== WHAT IS REQUIRED ==
Please extract the passage of the word-pairs blog post starting at "One traditional approach" and ending at "dbo.ufn_GetWordPairs (@String varchar(500))", copying it word for word.
***** QUOTED TEXT *****
Saturday, July 11, 2009

Word Pairs Revisited (Cool CROSS APPLY Tricks, Part 2 ½)

In my last blog entry, I was so filled with zeal in demonstrating the CROSS APPLY operator that I threw in a final example at the end of the entry that I hurriedly explained in a small throwaway paragraph, and I didn’t give it the attention that it deserved.

So that’s what I’m going to do here, going over the thought process step by step, and we’re going to improve on it as well.

Just to review, we had this table of messages:

declare @t table (Message varchar(100))
insert @t select 'cross apply is really cool'
union all select 'and ntile is really cool too'
union all select 'and iced tea is really cool too'
And our job was to pull out word pairs and find out how many times they occur in the table. For example, the first row has the message “cross apply is really cool”. The word pairs in this message are “cross apply”, “apply is”, “is really” and “really cool”.

Let’s set out to write a query that will not make any assumptions about the messages in the table. For example, perhaps they might have leading and/or trailing spaces in the messages. Perhaps there is more than one space between words. So let’s mess up the third row in our table a little bit:

declare @t table (Message varchar(100))
insert @t select 'cross apply is really cool'
union all select 'and ntile is really cool too'
union all select ' and iced tea is really cool too '
Okay, let’s proceed with our task…

One traditional approach to pulling the word pairs out would be to write a multi-line table function that accepts a string and returns a table of word pairs.

Here’s an example of such a function, and the comments within should explain what’s going on:

if object_id('ufn_GetWordPairs') is not null drop function dbo.ufn_GetWordPairs
go
create function dbo.ufn_GetWordPairs (@String varchar(500))
***** SOURCE EXCERPT *****
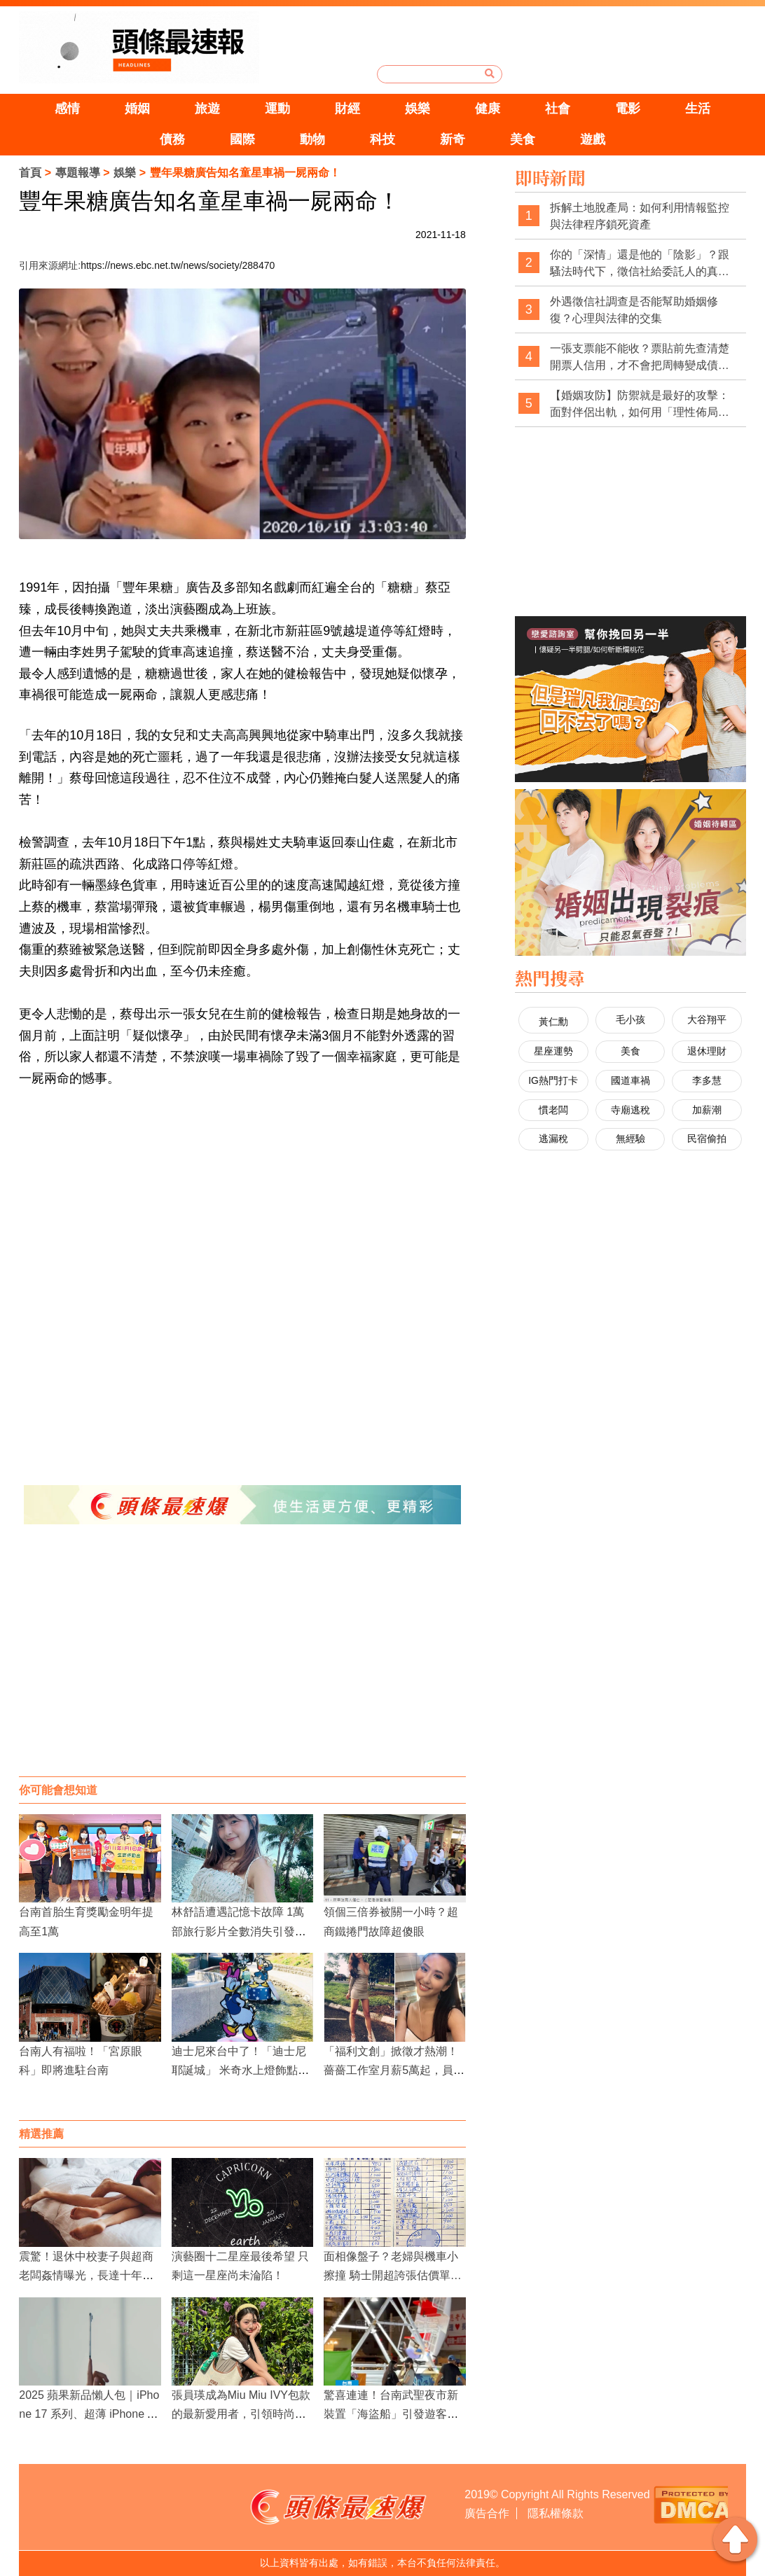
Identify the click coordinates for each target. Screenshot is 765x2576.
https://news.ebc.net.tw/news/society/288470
*****
== THE RESULT ==
One traditional approach to pulling the word pairs out would be to write a multi-line table function that accepts a string and returns a table of word pairs.

Here’s an example of such a function, and the comments within should explain what’s going on:

if object_id('ufn_GetWordPairs') is not null drop function dbo.ufn_GetWordPairs
go
create function dbo.ufn_GetWordPairs (@String varchar(500))